Il mistero si infittisce, e se non si parlasse della dignità di chi lavora per lo Stato, ci sarebbe da appassionarsi, divertiti, alla ricerca del bandolo della matassa.
Da persone serie, e per quanto riguarda l’assenteismo propriamente detto, vi pubblichiamo qualche dato ufficiale, con tanto di fonte e dati.
Nel novembre 2018, l’INPS, divenuta Polo unico pubblico e privato di tutela della malattia, ha pubblicato informazioni dell’Osservatorio teso al monitoraggio dell’astensione dal lavoro per malattia relativo al III trimestre 2018; i dati sono disponibili qui.

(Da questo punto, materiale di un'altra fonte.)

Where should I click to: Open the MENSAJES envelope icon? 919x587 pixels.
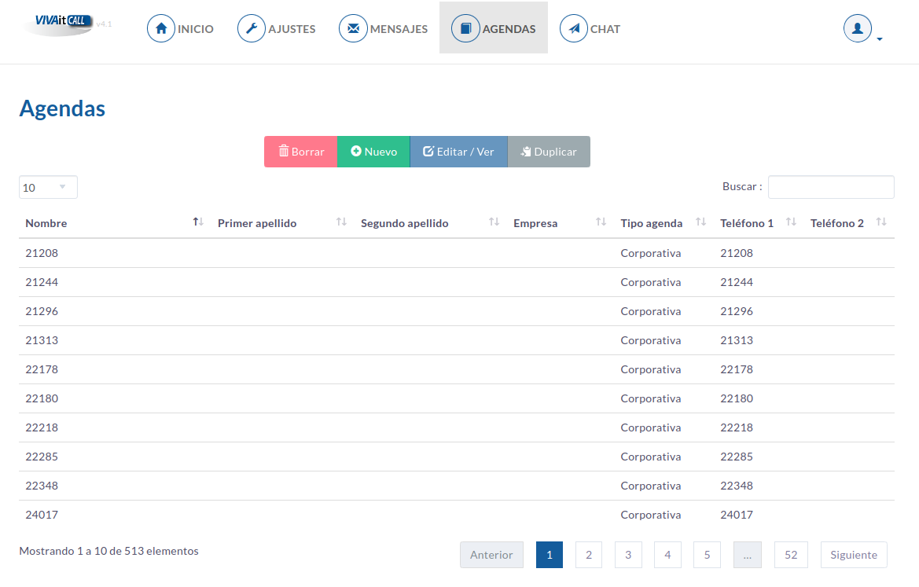tap(354, 28)
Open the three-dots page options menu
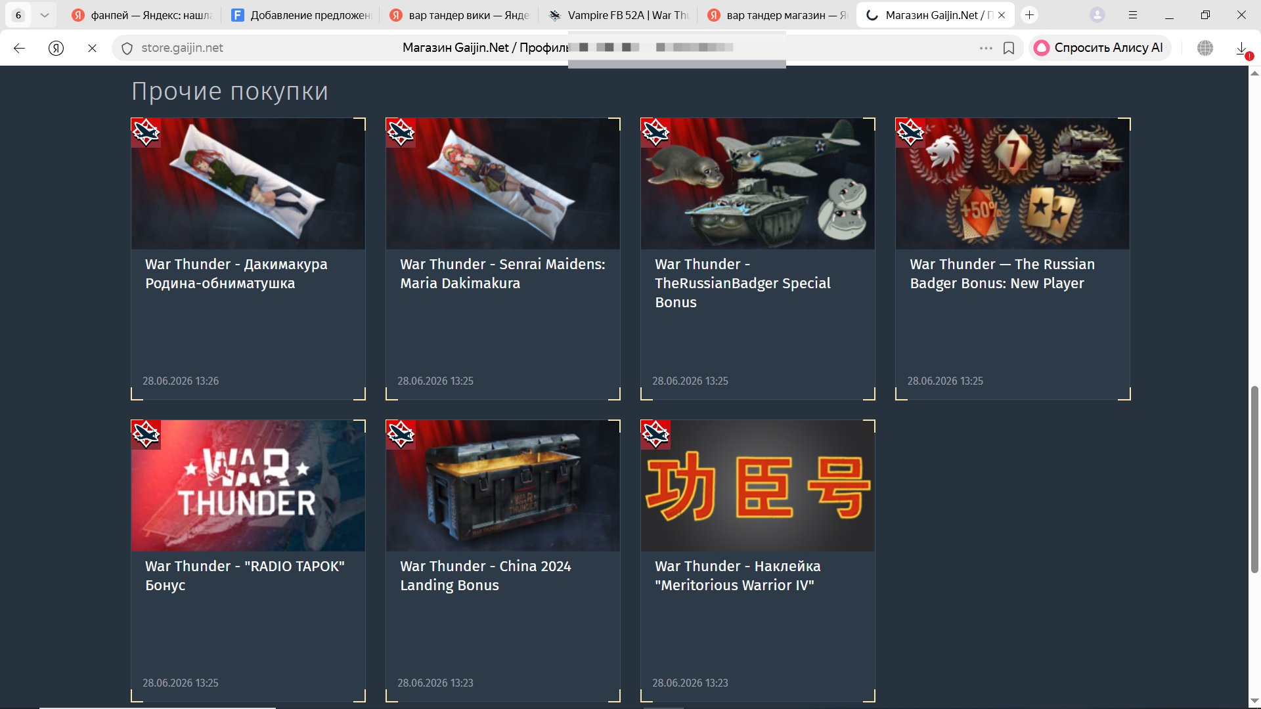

Dal monitoraggio risulta che in detto periodo:
- i certificati nel settore pubblico, rispetto allo stesso periodo 2017, sono diminuiti del -3,1 % (nel settore privato sono aumentati del + 6,8%);
- i giorni di malattia nel settore pubblico nello stesso periodo sono diminuiti (più che proporzionalmente rispetto ai certificati) del -7,3% (sono aumentati nel settore privato del + 4,9%);
- il numero dei controlli effettuati dall’INPS (visite fiscali) è stato di 119 visite ogni 1.000 certificati per il pubblico impiego, di 52 per il settore privato.
Questi i dati ufficiali, per l’ambito delle assenze per malattia.
Che non riporta né copia e incolla nessuno.